▸ **Dataset records**:
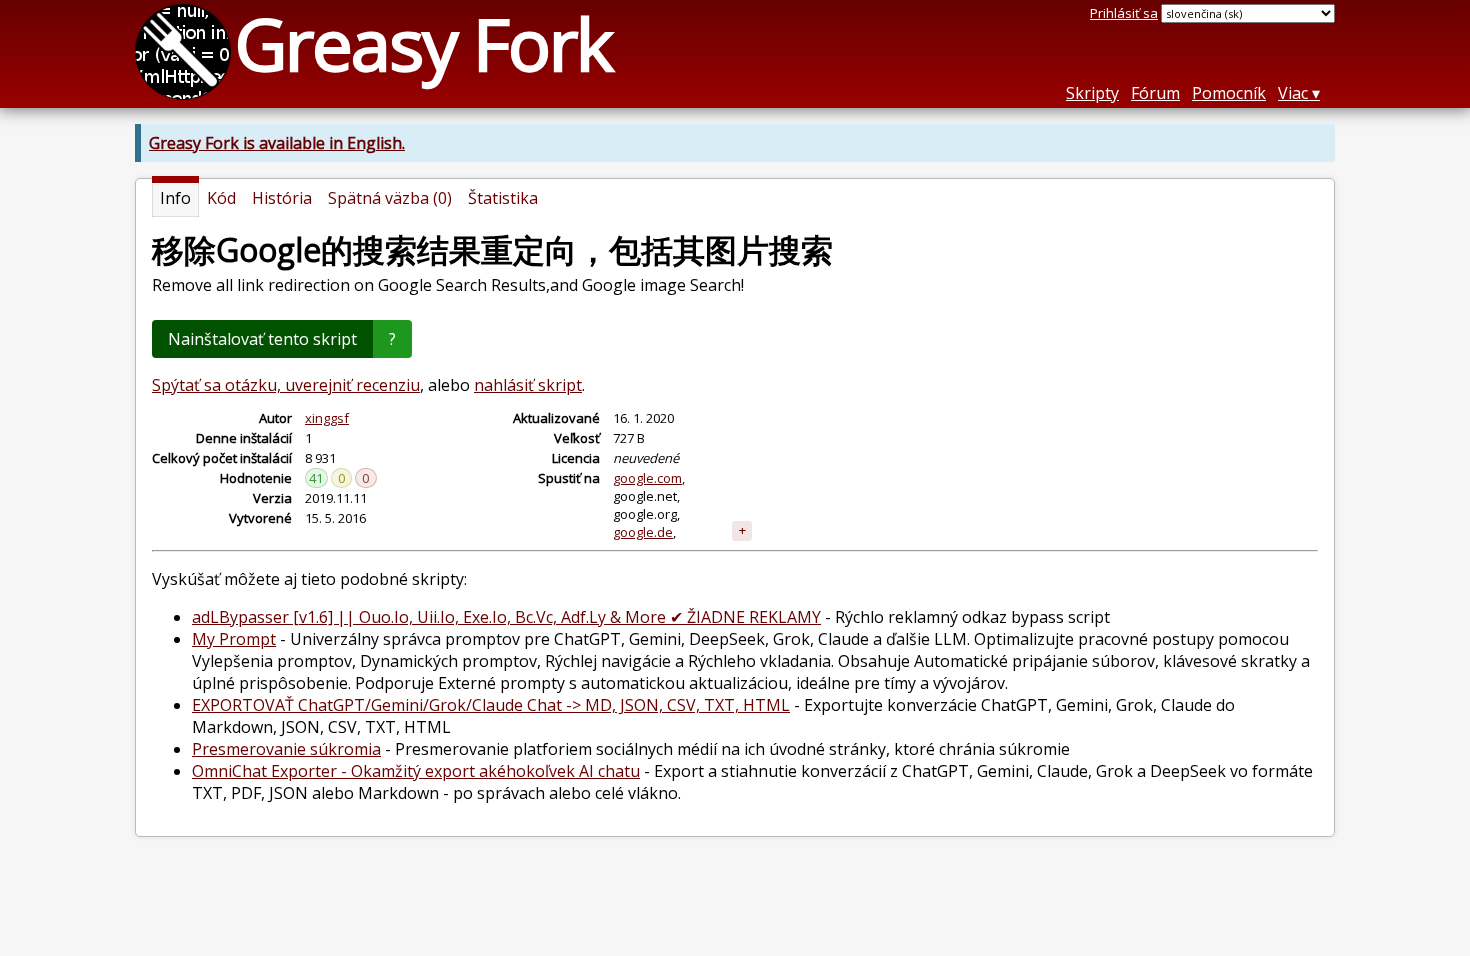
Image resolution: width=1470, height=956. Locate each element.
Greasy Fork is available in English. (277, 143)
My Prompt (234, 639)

--

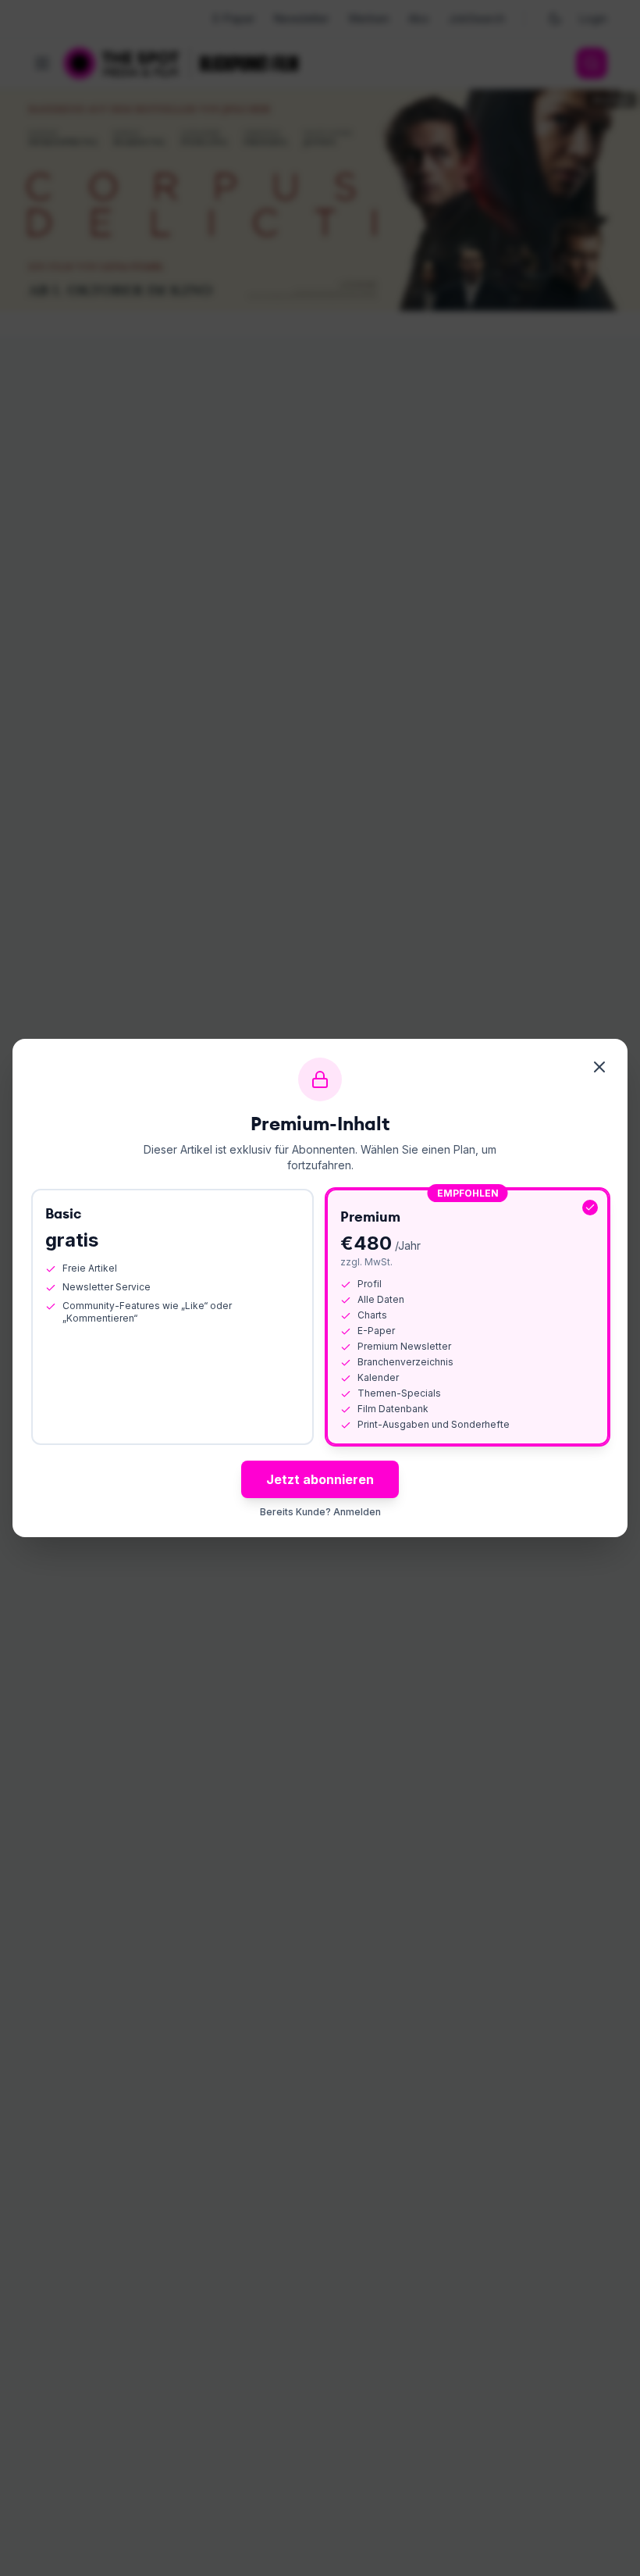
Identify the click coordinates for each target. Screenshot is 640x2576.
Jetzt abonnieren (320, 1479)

---

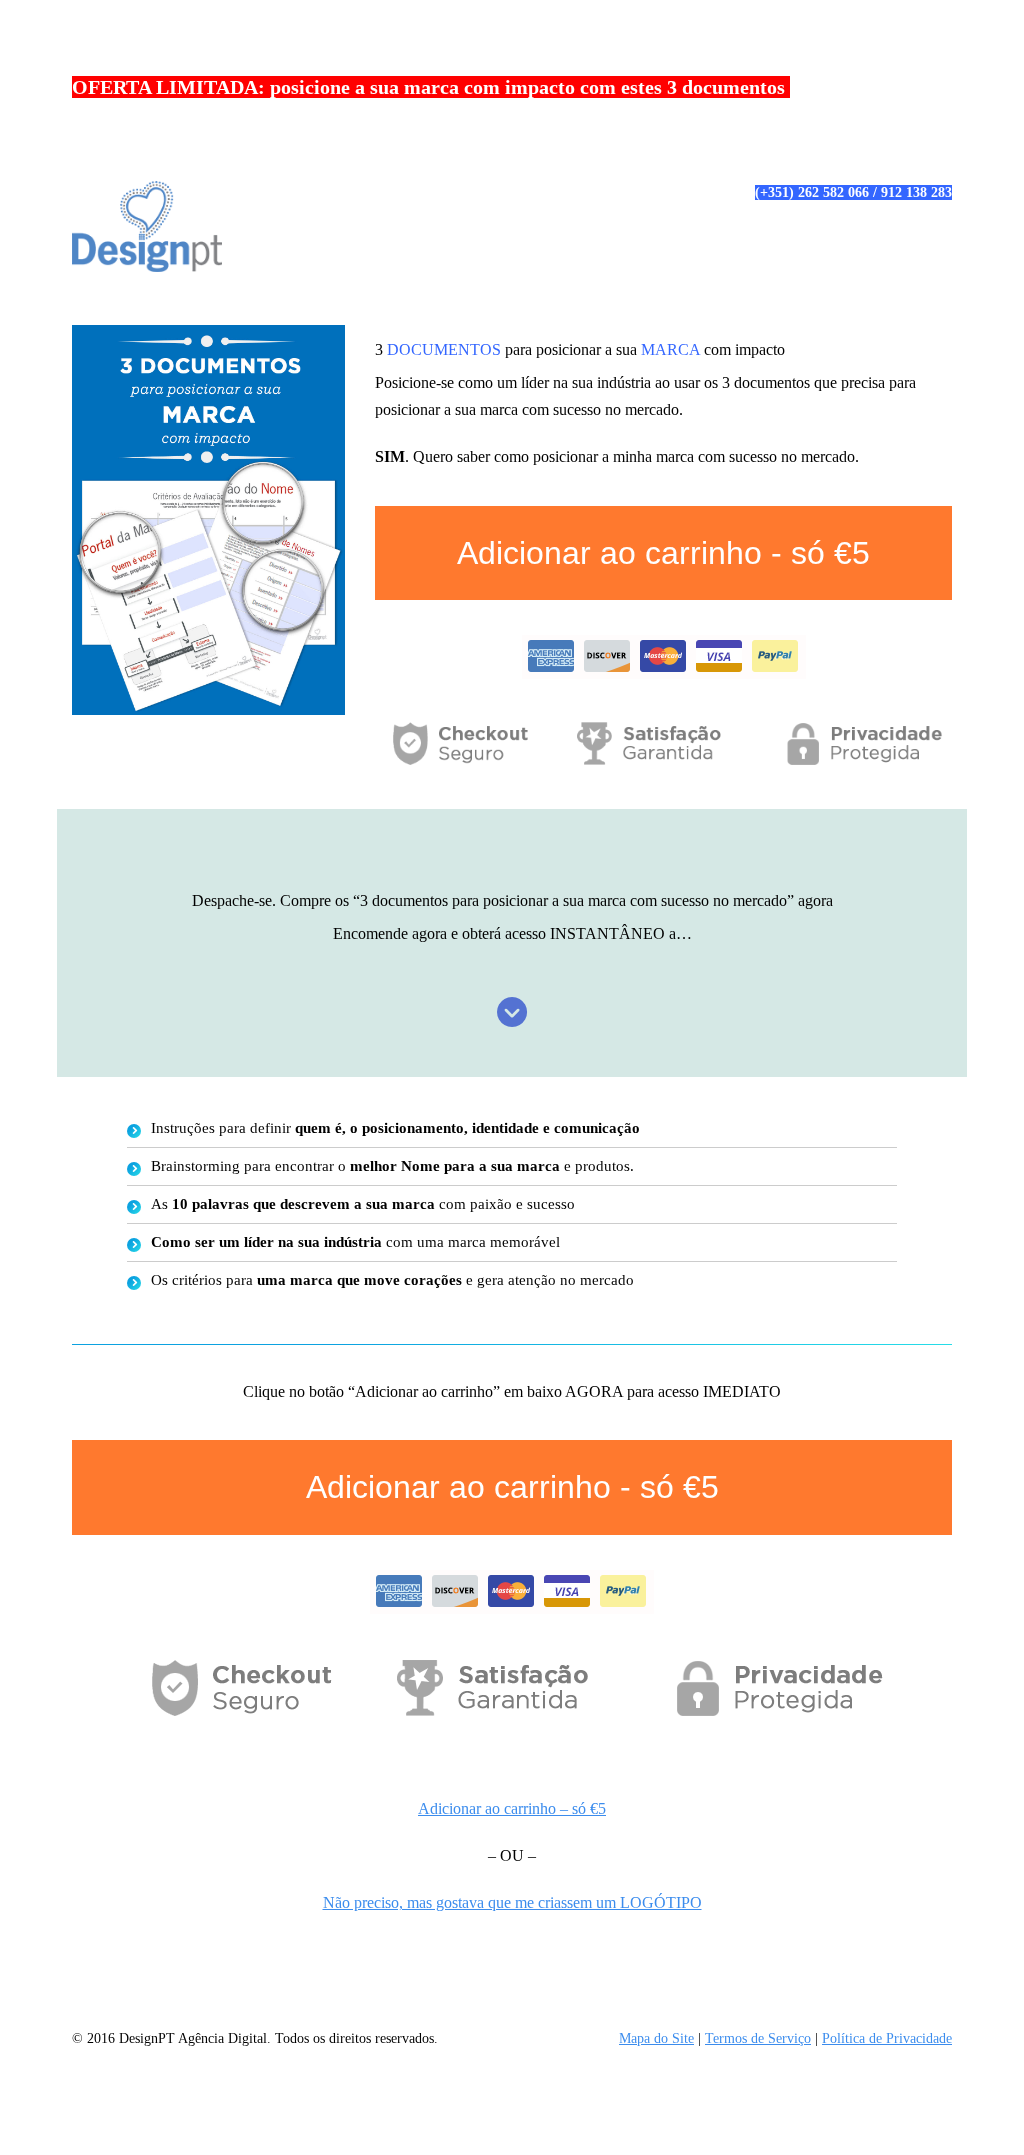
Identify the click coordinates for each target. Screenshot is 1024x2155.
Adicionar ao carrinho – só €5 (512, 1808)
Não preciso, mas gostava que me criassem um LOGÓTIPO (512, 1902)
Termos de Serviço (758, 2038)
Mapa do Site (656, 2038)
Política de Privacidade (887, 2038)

▸ **Aim of the exercise**: Scan the records above for the word "Identify". Show each line in which it appears.

▸ **Result of the exercise**:
Identify the click coordinates for each target. Screenshot is 640x2576.
Identify the click coordinates for each target. Screenshot is 1024x2155.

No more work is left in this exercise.